A little history- I am 39 years old, 6’4, 205lbs at 12% body fat. 1 year ago, i was 6’4, 238 and 29% body fat. I have made HUGE changes, and all is going well….except for one area. My Biceps. I simply can not seem to gain here. I know Triceps are the way to gain overall arm size, but I simply have not been able to “Gain” in this area. My arms are 14.5″, not flexed.

I want the Visual Impact body, and am well on my way, but man I need some bicep help. I don’t want Huge, soft muscles here, but i need some size before I start phase 2. I took a week off from VIT, and did 5 days of very high cumulative fatigue bicep work, and I am about to start two days off before switching to the same for triceps…… here’s hoping….

What is your suggestion here? I take BCAA’s, and a little protein, and I eat sensibly. I am a Fire Fighter, and have a strange workout schedule, but 10 days a month, I have almost unlimited time to train, with a gym here in the firehouse.

Thanks for all you do.

Scott

Lou December 9, 2011 at 5:22 pm

Hey Rusty,

I have a qeusetion on split training from visual impact muscle building. If I were to do back and biceps can I switch between muscles such as: 4 sets curls then 5 sets chinups then incline curls then lat pulldonws? Im on phase 1

Supplement Maniac March 26, 2012 at 8:29 am

Yeah, I have a few friends that love to do high reps because of the pump. What they don’t understand is that it only last a few hours and then it’s gone!

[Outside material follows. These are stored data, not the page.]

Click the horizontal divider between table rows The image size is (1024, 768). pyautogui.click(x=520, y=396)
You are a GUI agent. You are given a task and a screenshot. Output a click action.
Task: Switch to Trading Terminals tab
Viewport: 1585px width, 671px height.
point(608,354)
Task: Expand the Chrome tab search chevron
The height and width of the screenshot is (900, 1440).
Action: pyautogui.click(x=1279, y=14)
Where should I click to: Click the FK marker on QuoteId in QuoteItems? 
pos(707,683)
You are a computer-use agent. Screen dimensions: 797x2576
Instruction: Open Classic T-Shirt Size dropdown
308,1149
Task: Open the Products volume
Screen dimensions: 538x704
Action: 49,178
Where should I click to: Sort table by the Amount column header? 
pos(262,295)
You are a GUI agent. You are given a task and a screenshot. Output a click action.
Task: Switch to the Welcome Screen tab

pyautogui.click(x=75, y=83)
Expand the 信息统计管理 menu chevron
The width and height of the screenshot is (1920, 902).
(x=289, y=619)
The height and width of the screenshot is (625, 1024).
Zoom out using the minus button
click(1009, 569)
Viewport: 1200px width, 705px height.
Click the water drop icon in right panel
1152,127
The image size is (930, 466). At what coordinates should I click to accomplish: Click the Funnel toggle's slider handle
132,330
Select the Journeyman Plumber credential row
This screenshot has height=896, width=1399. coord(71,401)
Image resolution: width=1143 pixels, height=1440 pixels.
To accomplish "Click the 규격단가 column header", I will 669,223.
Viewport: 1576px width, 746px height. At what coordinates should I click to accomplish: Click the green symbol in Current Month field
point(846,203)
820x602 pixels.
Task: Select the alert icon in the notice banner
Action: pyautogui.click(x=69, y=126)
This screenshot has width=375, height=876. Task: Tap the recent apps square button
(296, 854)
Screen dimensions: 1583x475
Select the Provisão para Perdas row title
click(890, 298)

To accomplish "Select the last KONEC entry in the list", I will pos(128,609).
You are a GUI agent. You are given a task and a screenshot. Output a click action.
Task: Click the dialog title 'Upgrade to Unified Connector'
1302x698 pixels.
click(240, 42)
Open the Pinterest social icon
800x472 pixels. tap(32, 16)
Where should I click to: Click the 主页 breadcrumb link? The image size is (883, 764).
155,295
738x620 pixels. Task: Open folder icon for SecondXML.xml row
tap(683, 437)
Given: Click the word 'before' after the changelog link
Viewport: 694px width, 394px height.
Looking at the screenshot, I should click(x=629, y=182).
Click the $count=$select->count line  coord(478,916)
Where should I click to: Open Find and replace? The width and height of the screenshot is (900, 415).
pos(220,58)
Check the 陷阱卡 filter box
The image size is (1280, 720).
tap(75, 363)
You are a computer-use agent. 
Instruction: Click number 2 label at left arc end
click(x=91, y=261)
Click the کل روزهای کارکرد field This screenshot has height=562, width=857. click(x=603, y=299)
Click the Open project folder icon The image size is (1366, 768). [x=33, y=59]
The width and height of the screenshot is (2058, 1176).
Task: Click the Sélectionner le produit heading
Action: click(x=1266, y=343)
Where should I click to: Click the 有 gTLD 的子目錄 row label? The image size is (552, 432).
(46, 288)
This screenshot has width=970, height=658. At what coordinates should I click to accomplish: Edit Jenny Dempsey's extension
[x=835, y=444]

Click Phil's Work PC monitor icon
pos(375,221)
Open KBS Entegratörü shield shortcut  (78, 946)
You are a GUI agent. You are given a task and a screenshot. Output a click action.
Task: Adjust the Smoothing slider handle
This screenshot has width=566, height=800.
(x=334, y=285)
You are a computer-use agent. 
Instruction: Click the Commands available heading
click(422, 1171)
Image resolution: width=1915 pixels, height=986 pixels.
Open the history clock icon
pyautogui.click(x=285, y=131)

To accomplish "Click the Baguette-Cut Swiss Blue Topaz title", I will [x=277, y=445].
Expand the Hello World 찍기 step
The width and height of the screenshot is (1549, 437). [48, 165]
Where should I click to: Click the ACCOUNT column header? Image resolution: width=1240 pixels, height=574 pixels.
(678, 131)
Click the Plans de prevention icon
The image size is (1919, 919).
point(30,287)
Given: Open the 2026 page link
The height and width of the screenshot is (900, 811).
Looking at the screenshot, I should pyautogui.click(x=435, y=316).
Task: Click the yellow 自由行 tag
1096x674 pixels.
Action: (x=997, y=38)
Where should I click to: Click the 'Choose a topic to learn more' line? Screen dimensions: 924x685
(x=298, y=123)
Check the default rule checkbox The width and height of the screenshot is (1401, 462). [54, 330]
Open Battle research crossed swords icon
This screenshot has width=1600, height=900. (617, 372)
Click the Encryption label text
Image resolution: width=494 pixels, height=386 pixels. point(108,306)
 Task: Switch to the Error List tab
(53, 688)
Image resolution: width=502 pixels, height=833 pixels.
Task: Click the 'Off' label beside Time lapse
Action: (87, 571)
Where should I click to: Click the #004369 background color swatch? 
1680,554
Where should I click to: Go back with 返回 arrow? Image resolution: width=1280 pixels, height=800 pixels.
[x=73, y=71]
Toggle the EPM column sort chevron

www.bioinformatics.org November 23, 2012 at 12:27 pm

Inessa Kravets, of the Ukraine, won the woman’s first ever gold medal with a distance of 15. This isn’t easy if you are leading
a very busy life, but you must give yourself at least 7-8 hours of sleep at night to give your body the rest it needs for your next vertical jump training.

Therefore, the muscle is attempting to contract, but it is still lengthening.

rob link January 27, 2013 at 5:40 pm

I want to try this for mass. My question is regarding frequency. With this program can you train each muscle group twice a week?